Many of the people I see in a chaplaincy role are in mental states so enduring and so dreadful that they will never be allowed out of an institution. They will have 50 years or more of living with other enduringly unhappy people, no control over what they eat, when they go to bed, when they wake. Most of them function in barely controlled panic and I’ve been asked a number of times to do a spell that will put them into another world or a picture in a book or back in time so that they can avoid certain behaviours that got them institutionalised. They’re diagnosed as having diminished responsibility – they’re not necessarily bad in the sense that an ordinary criminal is – and they have a life sentence in the absolute meaning of the term. They are in as much pain as the person enduring physical anguish.

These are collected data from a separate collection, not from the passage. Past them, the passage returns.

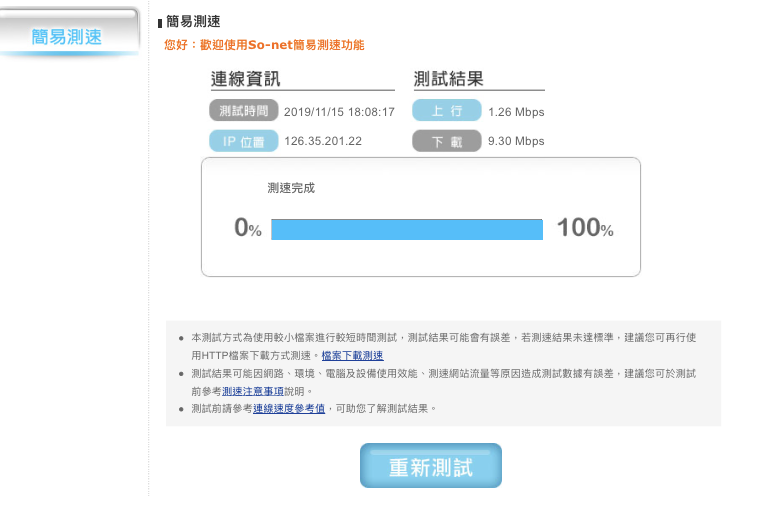The image size is (770, 513).
Task: Click the blue speed test progress bar
Action: point(407,229)
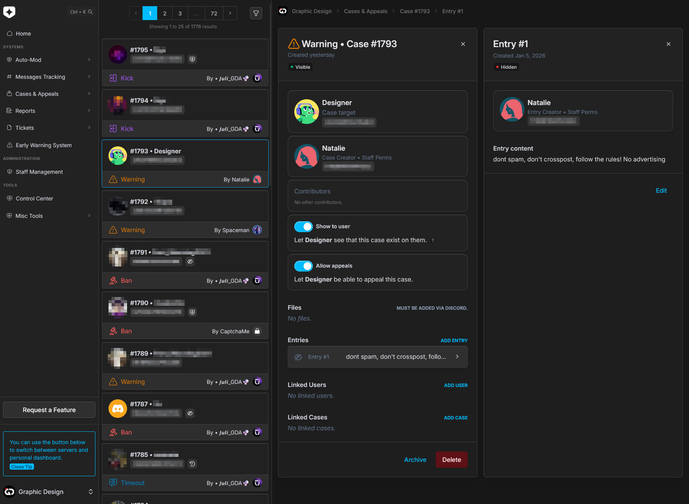Open Early Warning System in the sidebar
Screen dimensions: 689x504
tap(43, 145)
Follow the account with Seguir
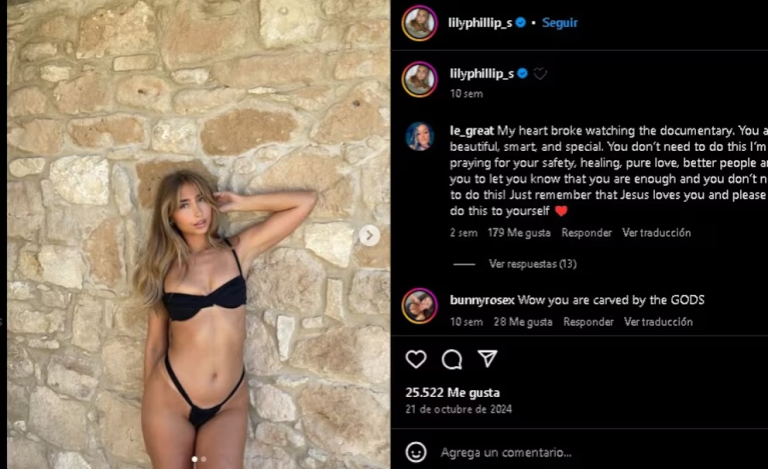 click(560, 23)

Imagine a world where people who were in a permanent state of torment were treated with a compassion that suited them rather than those who have control over them. Imagine if they were given the option – by intelligent people without a budget in mind – to forgo the performance of being a good patient. This alone, paradoxically, might give them the freedom to live as a fully integrated human being for a period of time, something they will never experience on a locked ward, in a locked-down life or a locked-up body.

How much more wonderful would Joan and Edwards final days been if they could have their loved ones around them in their own home and garden, holding hands as they took the drugs that would peacefully and swiftly take away their age, infirmities, fears and pains. What an honour, what a privilege to be with these people in a moment of what could be ecstasy, peace and satisfied completion.

1 comment:

E & H's niece said...

Thank you for this beautiful post, Clare, especially the Pagan thealogy.

My aunt and uncle wanted the kind of deaths you described at the end. Instead, he took sick and died about the time she was no longer able to take care of herself, so she lived for a year in a "care facility," deaf and blind and in pain.

As a Chaplain myself, I have had two elder people within the last couple of weeks tell me they no longer want to live. Because I could see no way that they could carry it out, I didn't have to report their comments, as mandatory reporters are supposed to. At the same time, I felt great sadness that they must continue living when they clearly and thoughtfully don't want to.

I so very much hope that if I ever get to that point -- and so many of us do -- someone will allow me the peaceful death I have allowed all my dogs when they reached that point. I will consider it an expression of love.